J'ai sûrement fait des erreurs comme j'ai aussi fait de bonnes choses. Mais lorsqu'on évalue un joueur, il faut le faire dans la globalité. Victoires et défaites sont le résultat d'un ensemble, d'un collectif. Sur la saison 2021-2022, j'ai, dans la première partie, pu bénéficier d'une grande continuité, avec des résultats positifs pour l'équipe. Avec la nouvelle année, cela a été plus compliqué. Entre le Covid, mon départ pour la CAN, ma fracture à un doigt, j'ai été indisponible à plusieurs reprises.
Mais vous disputez les trois dernières journées, décisives pour l'Europe.
Après coup, certains pourraient dire : il aurait dû attendre. Mais je ne pense pas de cette manière. J'étais prêt à rejouer, je n'avais plus de douleur au doigt. Je ne regrette absolument pas. Même si quelqu'un, apparemment, a jugé, en faisant le bilan de ces trois matches, que je ne méritais plus de faire partie du projet. Sachant que dans ces trois rencontres, il y a eu la victoire (2-0) face à l'OM, où l'on m'a crédité d'un bon match, cela veut dire que l'on m'a écarté en se basant sur la défaite à Nantes (2-1, 36e journée) et le match nul à Lille (2-2, 38e journée).
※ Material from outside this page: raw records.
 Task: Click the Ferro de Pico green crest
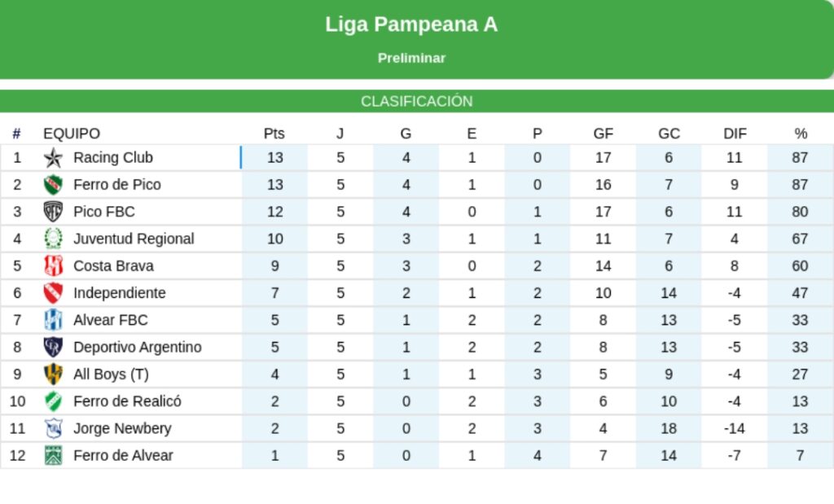point(53,185)
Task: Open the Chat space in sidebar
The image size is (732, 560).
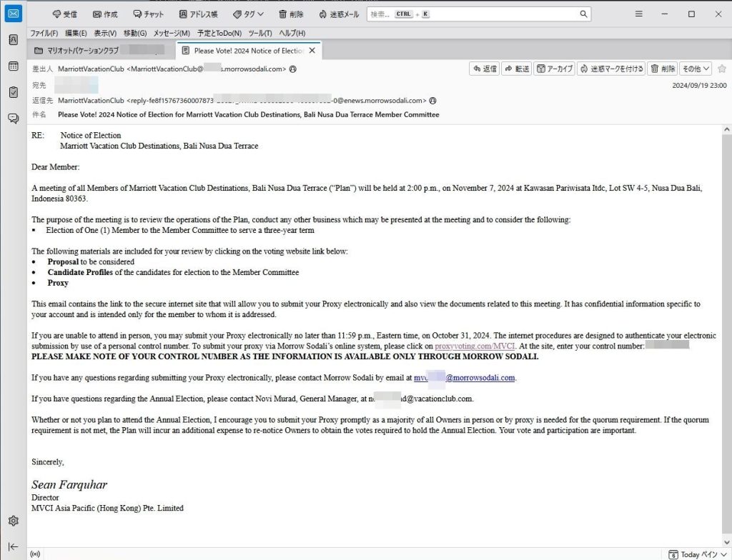Action: (x=13, y=119)
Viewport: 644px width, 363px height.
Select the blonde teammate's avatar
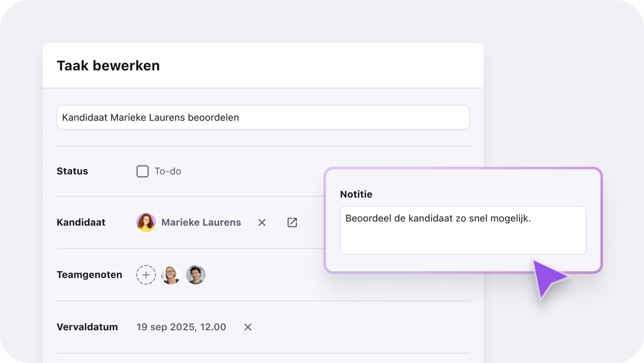[x=170, y=275]
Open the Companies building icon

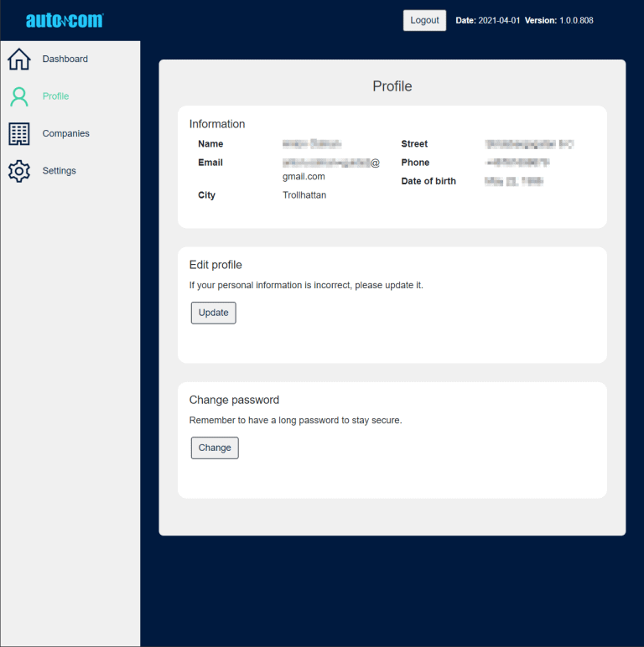point(19,134)
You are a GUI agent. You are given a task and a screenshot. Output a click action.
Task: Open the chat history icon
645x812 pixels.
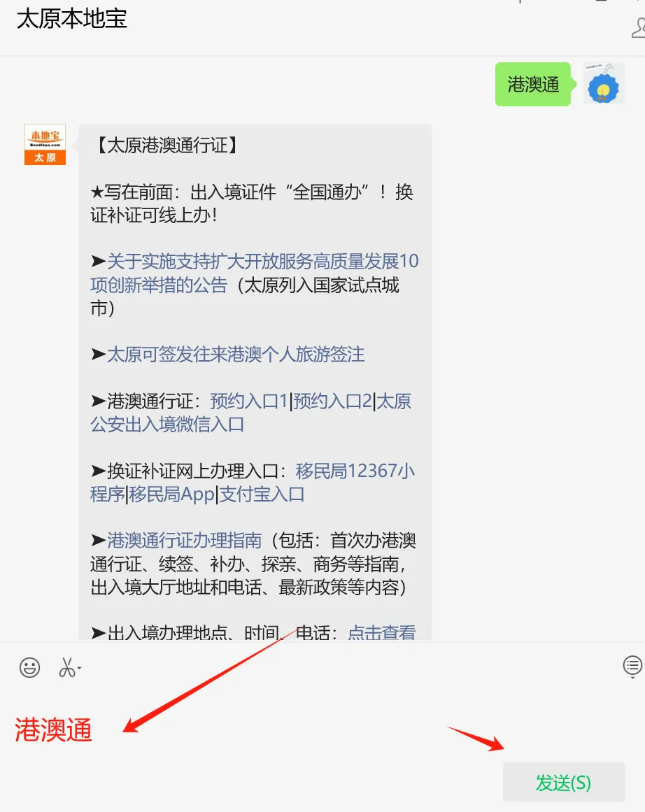click(x=632, y=666)
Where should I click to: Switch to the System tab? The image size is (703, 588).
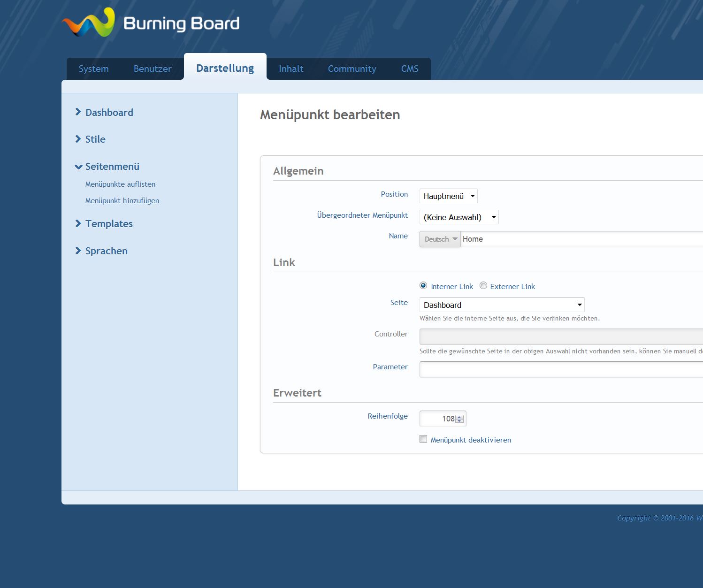click(94, 69)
Alors que l'on avait atteint l'objectif européen fixé.
Vous êtes sous contrat jusqu'en 2025. Comment sortir de l'impasse ?
Là, je suis entièrement immergé dans l'aventure du Sénégal. Et je laisse travailler mon agent. Mais je suis un gardien de 29 ans et cette situation est vraiment compliquée. Elle est d'autant plus incompréhensible qu'il me reste trois ans de contrat et que ce n'est bénéfique ni pour moi ni pour le club d'être mis aux oubliettes. À moins de vouloir jeter l'argent par les fenêtres."